List each line of the listing below that contains the word "Switch", copying every such line in full.
────────────────
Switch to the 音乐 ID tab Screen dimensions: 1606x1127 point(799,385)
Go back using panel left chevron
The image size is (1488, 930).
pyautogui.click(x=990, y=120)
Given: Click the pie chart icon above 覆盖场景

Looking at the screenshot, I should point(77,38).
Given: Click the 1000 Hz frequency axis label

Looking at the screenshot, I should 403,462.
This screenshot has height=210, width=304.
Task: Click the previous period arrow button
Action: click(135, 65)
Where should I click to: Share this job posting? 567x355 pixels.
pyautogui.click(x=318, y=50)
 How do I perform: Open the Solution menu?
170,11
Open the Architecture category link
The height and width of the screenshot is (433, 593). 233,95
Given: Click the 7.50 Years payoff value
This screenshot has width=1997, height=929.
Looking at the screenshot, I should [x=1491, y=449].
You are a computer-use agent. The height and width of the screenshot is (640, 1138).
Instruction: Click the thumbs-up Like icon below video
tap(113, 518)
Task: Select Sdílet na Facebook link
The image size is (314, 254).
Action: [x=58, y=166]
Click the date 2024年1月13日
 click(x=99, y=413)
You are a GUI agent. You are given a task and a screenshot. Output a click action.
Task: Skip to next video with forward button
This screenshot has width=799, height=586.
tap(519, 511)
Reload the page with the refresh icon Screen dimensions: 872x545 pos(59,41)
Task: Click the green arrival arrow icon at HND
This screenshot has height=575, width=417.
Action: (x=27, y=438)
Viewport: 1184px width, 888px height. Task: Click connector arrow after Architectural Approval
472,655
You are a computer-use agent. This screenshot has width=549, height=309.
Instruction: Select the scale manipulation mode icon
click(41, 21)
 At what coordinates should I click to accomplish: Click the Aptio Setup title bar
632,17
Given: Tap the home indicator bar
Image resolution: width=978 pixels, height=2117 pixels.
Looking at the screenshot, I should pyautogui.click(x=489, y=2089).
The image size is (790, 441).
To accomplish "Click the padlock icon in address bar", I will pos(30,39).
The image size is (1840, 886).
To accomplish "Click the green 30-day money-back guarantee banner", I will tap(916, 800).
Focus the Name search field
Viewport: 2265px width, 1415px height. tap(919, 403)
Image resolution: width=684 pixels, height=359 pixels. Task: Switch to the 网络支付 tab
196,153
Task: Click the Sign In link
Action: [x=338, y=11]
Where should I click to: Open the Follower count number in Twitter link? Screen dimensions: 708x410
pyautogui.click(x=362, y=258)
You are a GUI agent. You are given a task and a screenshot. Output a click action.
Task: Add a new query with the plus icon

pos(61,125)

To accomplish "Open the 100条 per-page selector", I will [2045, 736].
────────────────
* **The output**
Switch to the 音乐 ID tab Screen dimensions: 1606x1127 point(799,385)
Image resolution: width=684 pixels, height=359 pixels. Task: Switch to the 网络支付 tab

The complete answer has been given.